Paula rió por lo bajo.
—Sí, para mí también fue una sorpresa descubrir que tenía un abuelo.
—¿No sabías de la existencia de Roberto?
—No. Mi padre tenía casi cuarenta años cuando se casó con mi madre y ya tenía cincuenta cuando yo era una adolescente. Como nunca los mencionó, asumí que habían fallecido. No supe de Roberto hasta que me citaron para la lectura del testamento. Mis padres ni siquiera me comentaron nada sobre el funeral. Ellos asistieron a la ceremonia, pero me habían dicho que se iban de la ciudad por un asunto de negocios. Fue a su vuelta cuando me anunciaron que el abogado de Roberto les había aconsejado que yo asistiese al cabo de una semana a la lectura del testamento. No hace falta que diga que me disgustó que mis padres me ocultaran algo así durante tantos años. Pensaba que la enemistad entre mi padre y mi abuelo no tenía por qué haberme incluido a mí. Me invadió un enorme sentimiento de pérdida por no haber conocido a Roberto Chaves.
Pedro asintió.
—A veces podía llegar a ser todo un caso, créeme.
—Háblame de él. Quisiera saber más del abuelo al que nunca conocí.
—Me sería imposible contártelo todo en un día.
—Entonces vuelve otro día a tomar el té y hablamos, si te parece bien.
Ella se mantuvo expectante, aunque pensaba que seguramente Pedro tenía muchas más cosas que hacer con su tiempo aparte de sentarse con ella a tomar el té. Era probable que un hombre como él tuviese otras cosas en mente cuando estaba con alguien del sexo opuesto.
—Sí, me parece bien. De hecho, me encantaría.
Ella suspiró aliviada para sus adentros, sintiéndose de pronto aturdida, encantada.
—Bueno, será mejor que vuelva al trabajo.
—¿A qué te dedicas? —preguntó ella sin pensarlo.
—Comparto con varios de mis primos un negocio de cría y entrenamiento de caballos.

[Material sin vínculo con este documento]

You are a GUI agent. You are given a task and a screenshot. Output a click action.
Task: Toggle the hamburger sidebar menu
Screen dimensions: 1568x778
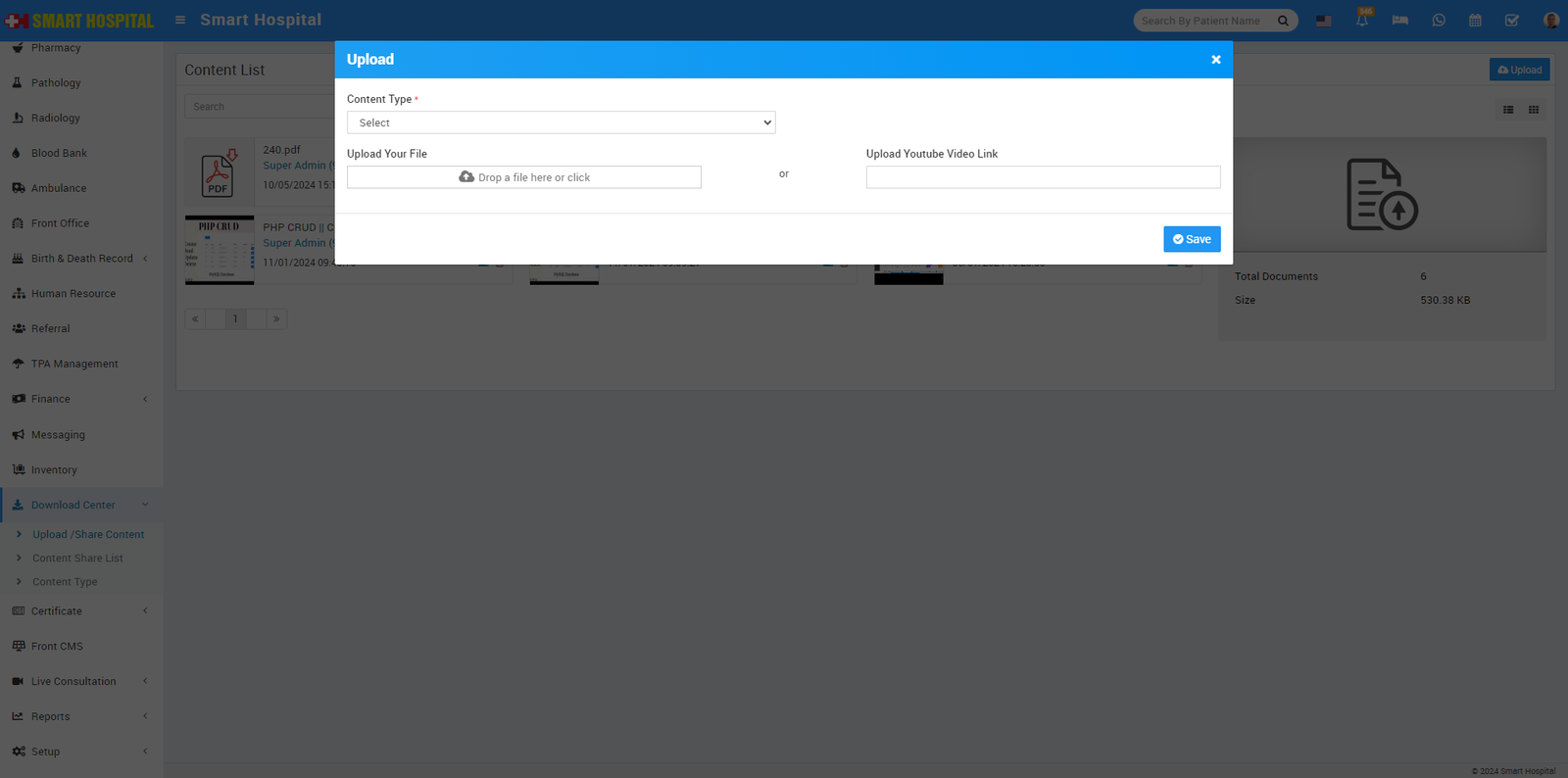click(x=180, y=20)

Le tendió la taza vacía, y entonces sus manos se rozaron y Paula se estremeció al tiempo que notaba que él había sentido lo mismo.
—Gracias por el té, Pau.
—De nada. Vuelve cuando quieras.
Él la miró a los ojos y sostuvo la mirada por un instante.
—Lo haré.
El martes de la semana siguiente, Paula fue en coche a la ciudad a comprar electrodomésticos nuevos para la cocina. Quizá la adquisición de una cocina y un frigorífico no supongan mucho para algunos, pero para ella era la primera vez y estaba expectante. Además, así olvidaría la llamada que había recibido de su abogado a primera hora de la mañana. Antes había hablado con sus padres y la conversación le había resultado agotadora. Su padre había insistido en que vendiese el rancho y volviese a casa de inmediato. Al colgar el teléfono, se había sentido más dispuesta que nunca a mantenerse lo más alejada posible de Savannah. Llevaba tan sólo tres semanas en el rancho, pero el sabor de la libertad, el poder hacer lo que quisiera y cuando quisiera era un lujo al que se negaba a renunciar. Luego pasó a pensar en otra cosa, o, mejor dicho, en otra persona. Pedro Alfonso.